Viadotti a rischio, scontro in tribunale

Il processo sulla manutenzione dell’autostrada A25: ministero, Anas e consumatori chiedono la costituzione di parte civile
PESCARA. Si conoscerà il prossimo 8 febbraio la decisione del gup Nicola Colantonio sull’ammissione o meno delle costituite parti civili nel procedimento in corso a carico dei 7 imputati che devono rispondere della presunta mancata manutenzione dei tratti autostradali dell’A25 che insistono nella zona del Pescarese (analoghi procedimenti sono in corso all’Aquila, Sulmona e Teramo) e di pericolo per la sicurezza dei trasporti. La richiesta di rinvio a giudizio, firmata dal pm Luca Sciarretta, riguarda il presidente del cda di Strada dei Parchi, Lelio Scopa; Cesare Ramadori, consigliere di amministrazione e amministratore delegato della società del gruppo Toto; Gino Lai, direttore generale e procuratore speciale; i responsabili della direzione tecnica che si alternarono negli anni, Marco Rocchi, Mario Bellesia e Gabriele Nati; e Marco Pellicciardi, responsabile del settore viabilità, manutenzione e ambiente, quello che si occupa delle attività di «progettazione, affidamento ed esecuzione di ogni singolo intervento di manutenzione ordinaria e straordinaria» sui vari tratti interessati dall’inchiesta.

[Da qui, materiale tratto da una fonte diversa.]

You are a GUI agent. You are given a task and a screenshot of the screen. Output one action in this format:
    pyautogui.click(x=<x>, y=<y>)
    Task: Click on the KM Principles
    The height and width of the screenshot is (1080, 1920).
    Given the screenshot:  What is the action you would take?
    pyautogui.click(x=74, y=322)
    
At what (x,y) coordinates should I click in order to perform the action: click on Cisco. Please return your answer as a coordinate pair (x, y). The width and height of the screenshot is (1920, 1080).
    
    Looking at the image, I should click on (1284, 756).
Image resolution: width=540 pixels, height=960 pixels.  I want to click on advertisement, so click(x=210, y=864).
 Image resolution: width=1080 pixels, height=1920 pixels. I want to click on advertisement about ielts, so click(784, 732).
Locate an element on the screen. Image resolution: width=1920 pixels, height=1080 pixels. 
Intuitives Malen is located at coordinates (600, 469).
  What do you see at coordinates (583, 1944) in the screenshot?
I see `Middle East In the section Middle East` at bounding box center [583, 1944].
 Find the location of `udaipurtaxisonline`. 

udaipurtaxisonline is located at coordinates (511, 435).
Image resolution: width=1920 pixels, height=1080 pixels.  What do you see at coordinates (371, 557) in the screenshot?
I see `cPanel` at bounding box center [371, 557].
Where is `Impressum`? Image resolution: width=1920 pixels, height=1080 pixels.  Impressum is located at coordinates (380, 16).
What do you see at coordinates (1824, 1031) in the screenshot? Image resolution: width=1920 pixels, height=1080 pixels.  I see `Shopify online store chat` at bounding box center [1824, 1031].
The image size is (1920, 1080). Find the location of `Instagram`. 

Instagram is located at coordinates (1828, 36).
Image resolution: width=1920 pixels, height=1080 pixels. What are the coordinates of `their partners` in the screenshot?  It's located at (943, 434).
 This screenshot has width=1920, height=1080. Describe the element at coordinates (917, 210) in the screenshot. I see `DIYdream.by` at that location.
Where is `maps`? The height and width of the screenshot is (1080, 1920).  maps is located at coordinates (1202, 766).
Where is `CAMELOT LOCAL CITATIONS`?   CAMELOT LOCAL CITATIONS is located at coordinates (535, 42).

La costituzione di parte civile è stata chiesta da ministero delle Infrastrutture, Anas, e associazioni Codacons e Cittadinanzattiva. Pronta la risposta del nutrito collegio difensivo che si è opposto con motivazioni diverse che ora sono al vaglio del giudice che si è riservato la decisione per l’udienza prossima. «I consumatori», dice l’avvocato Domenico Giordano di Cittadinanzattiva, «chiedono che l’autostrada sia gestita in maniera efficiente e con riduzione dei costi. Ci aspettiamo che, così come è accaduto in analoghi processi che si stanno tenendo in altre città, l’associazione venga ammessa nella costituzione di parte civile». Il collegio difensivo è comunque pronto a depositare una corposa documentazione a sostegno delle posizioni dei 7 indagati, che verrà posta all’attenzione del gup proprio dopo la sua decisione sulle parti civili. Al vaglio dei difensori anche la possibilità di riti alternativi, ma molto dipenderà da cosa deciderà il Tar del Lazio il prossimo 7 dicembre sul ripristino dell’affidamento della concessione al gruppo Toto, al momento estromesso dal ministero. (m.cir.)